Max Marra, Pancia ferita, 1991
Già nel 1992, dal nero antracite del riquadro-cornice (frammento essenziale dell’opera), dalla sua densa fisicità, dai suoi flebili chiarori metallici, emergono le volumetrie, morbide e sinuose, delle Dune d’oriente; esse vibrano di echi profondi, di accordi che si smorzano nella tensione di vigorose geometrie. Nello stesso periodo Marra realizza Linee di tensione, lavori d’assemblaggio polimaterico molto grafici ed essenziali. Con esse sperimenta la tensione di giochi geometrici leggeri e felici, propiziatori di verità che gli permettono di tendere le vele al vento dell’infinito. Nel 1994 nascono i Bianchi miraggi in cui la materia, animata da una ricca vita inferiore, cresce, si muove, spinge avanti il corpo dell’opera: è la pelle del cielo che si apre e si offre alle infinite variazioni dell’orizzonte temporale dell’uomo, alla spazialità della sua esistenza. La materia di Marra è carne sensibile, è corpo, ma è anche dimensione in cui giungono a soluzione le ansie, le sofferte decisioni della vita morale, in cui si scrive la storia, ora sublime ora impastata di terra, d’una esperienza umana, quella dell’artista stesso.
Max Marra – Duna d’Oriente, 1997
Al corpus di lavori Bianchi miraggi del ‘94 rimandano le opere Campi di cosmos che, in una complementarità di pensiero creativo e di valori cromatici, si alternano alle opere Portali silenti, del 2009. Portali silenti sono pause di silenzi in cui il nero, denso e bituminoso, diventa spartito segnico, armonia di linee, scrittura che affiora tra i sedimenti pittorici, che attraversa il ripetersi di rilievi diventando forza creativa, sostanza poetica.

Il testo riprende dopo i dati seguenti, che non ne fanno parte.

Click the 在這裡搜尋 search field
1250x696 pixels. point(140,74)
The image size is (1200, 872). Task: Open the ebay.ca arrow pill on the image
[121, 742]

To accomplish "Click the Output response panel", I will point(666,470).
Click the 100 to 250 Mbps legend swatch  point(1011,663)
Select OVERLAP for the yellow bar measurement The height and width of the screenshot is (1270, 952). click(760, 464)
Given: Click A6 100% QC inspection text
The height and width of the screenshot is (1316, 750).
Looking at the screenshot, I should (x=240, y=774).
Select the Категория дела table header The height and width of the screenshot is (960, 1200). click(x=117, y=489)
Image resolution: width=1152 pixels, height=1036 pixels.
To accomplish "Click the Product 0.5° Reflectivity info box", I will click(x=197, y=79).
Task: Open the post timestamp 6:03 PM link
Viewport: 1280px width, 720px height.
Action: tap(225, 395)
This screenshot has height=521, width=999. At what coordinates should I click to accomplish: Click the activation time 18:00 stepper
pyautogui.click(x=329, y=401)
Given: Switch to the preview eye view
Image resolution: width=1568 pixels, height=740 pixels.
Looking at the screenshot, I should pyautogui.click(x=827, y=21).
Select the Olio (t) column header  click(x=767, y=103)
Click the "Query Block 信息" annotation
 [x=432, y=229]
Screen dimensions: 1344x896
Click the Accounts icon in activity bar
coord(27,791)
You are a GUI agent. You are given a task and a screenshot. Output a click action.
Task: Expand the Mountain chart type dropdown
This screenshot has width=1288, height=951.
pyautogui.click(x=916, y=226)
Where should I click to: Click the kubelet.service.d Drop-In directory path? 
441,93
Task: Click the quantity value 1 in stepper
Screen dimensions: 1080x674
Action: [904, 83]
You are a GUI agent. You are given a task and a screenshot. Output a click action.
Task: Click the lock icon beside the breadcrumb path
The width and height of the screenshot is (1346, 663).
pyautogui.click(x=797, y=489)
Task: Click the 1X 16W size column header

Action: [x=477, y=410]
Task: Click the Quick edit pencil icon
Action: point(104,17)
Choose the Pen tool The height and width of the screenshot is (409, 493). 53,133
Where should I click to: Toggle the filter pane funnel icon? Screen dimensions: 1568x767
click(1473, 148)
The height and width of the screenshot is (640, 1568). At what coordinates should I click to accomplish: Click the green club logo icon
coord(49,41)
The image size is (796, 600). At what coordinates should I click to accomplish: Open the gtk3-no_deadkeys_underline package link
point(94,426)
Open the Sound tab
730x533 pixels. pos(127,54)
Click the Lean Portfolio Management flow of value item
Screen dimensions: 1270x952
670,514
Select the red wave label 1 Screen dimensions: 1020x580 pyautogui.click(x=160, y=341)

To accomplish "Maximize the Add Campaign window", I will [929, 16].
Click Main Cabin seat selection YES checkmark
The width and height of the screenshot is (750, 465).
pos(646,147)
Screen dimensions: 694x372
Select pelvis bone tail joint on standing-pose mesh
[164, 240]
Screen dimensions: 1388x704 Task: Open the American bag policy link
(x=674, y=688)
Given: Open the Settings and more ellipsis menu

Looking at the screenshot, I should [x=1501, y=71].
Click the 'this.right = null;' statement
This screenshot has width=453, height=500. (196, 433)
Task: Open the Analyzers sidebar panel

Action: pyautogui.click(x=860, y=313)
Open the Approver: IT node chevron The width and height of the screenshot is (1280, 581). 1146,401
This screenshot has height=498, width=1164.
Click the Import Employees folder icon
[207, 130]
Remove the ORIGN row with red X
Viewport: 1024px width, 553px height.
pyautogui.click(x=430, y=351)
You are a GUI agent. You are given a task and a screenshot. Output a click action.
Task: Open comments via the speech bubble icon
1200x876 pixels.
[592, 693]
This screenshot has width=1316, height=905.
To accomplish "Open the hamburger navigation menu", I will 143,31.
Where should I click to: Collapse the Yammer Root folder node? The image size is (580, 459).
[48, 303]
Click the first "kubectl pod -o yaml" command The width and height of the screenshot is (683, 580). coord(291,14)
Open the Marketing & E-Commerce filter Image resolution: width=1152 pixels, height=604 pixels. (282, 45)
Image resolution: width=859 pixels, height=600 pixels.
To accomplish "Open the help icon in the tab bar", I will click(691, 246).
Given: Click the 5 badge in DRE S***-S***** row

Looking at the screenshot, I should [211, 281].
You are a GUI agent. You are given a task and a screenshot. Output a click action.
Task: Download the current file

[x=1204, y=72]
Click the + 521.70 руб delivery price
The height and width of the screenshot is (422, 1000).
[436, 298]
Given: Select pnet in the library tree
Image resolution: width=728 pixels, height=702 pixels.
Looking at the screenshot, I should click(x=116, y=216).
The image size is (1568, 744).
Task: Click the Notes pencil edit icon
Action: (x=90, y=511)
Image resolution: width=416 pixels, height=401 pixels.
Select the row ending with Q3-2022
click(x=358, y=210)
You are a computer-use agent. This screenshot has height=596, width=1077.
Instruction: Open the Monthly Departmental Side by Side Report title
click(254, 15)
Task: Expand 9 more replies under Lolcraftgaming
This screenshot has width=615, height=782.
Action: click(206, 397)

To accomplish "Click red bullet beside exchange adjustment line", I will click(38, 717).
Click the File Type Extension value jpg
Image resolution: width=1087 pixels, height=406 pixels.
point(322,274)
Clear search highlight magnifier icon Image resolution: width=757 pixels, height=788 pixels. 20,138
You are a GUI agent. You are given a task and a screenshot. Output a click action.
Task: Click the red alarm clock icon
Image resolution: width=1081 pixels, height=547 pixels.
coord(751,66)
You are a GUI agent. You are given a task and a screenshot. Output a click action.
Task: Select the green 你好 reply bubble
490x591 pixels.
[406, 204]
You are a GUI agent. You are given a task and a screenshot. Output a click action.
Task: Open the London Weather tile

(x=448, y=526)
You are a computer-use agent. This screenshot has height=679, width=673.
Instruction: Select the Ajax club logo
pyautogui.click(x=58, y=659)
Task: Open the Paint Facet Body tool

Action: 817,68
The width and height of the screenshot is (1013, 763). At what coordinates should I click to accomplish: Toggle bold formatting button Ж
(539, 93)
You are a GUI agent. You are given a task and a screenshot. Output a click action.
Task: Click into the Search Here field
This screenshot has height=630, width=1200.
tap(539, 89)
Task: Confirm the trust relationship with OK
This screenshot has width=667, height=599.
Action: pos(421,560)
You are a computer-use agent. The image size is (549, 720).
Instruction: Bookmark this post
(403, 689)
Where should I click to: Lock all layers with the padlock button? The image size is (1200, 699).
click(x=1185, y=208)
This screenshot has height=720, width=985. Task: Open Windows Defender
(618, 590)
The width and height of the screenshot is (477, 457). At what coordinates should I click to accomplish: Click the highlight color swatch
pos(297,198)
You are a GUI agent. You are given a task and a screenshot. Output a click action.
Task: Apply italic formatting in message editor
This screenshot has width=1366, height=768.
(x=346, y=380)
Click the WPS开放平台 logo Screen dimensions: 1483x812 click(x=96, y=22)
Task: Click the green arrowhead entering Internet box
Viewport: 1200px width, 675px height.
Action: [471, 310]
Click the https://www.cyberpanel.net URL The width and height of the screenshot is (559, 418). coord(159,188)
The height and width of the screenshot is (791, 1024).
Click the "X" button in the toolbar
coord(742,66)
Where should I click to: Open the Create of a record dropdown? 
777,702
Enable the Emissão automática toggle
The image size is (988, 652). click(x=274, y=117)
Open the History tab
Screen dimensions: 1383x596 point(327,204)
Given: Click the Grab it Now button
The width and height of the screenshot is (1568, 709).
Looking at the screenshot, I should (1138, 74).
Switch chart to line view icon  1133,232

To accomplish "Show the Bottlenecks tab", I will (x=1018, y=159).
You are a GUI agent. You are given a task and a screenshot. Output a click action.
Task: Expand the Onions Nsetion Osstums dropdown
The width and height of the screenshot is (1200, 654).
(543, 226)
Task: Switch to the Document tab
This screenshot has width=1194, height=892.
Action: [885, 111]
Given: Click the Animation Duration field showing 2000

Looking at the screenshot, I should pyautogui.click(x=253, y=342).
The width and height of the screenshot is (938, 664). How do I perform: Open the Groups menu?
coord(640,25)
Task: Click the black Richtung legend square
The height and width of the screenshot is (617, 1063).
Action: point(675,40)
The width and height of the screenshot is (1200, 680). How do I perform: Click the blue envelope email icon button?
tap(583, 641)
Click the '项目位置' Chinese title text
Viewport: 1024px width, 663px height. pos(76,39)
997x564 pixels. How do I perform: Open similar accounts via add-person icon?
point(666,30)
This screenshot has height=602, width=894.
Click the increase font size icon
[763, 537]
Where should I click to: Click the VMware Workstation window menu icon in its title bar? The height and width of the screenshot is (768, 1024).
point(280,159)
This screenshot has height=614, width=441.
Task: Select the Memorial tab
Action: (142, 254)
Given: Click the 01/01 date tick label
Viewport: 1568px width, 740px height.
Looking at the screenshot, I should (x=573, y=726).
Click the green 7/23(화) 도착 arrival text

Il percorso evolutivo di Max Marra appare come una sorta di itinerario spirituale, un graduale cammino di purificazione dalle scorie del mondo, di ascesi dagli abissi della sofferenza umana verso l’orizzonte radioso del cielo, in un continuo interrogarsi sul senso più profondo dell’esistenza, sul destino ineluttabile dell’uomo. In questa dimensione di serenità esistenziale, di volo mentale nei “cieli di cosmos”, liberi e assoluti, Marra ripercorre cammini già attraversati.
Con la serie delle Timbriche, infatti, riprende una ricerca del 1989, vivificandola di nuova linfa, di nuova sostanziale pienezza, di variazioni strutturali esistenziali e libere, di accadimnti segnici che ne determinano la singolare unicità e intensità poetica. Oltre alle Timbriche, altri bianchi impreziosiscono la recente produzione di Marra, altri Cieli, Tracce di cosmos in cui la materia inquieta smorza le sue asperità in ulteriori modulazioni, in impalpabili sentieri di luce, in un viaggio esplorativo non più oppresso dalla temporalità delle cose, dalla loro ansiosa fisicità. La materia di Marra è, ora più che mai, candida distesa da cui affiorano e si propagano portati d’energia luminosa, in cui vibrano mutevoli tessiture di bianco, luoghi di intensa spiritualità.
Max Marra: l’inquieta bellezza della materia – Veduta parziale della mostra (25 luglio – 7 settembre 2021) curata da Teolinda Coltellaro al MARCA di Catanzaro.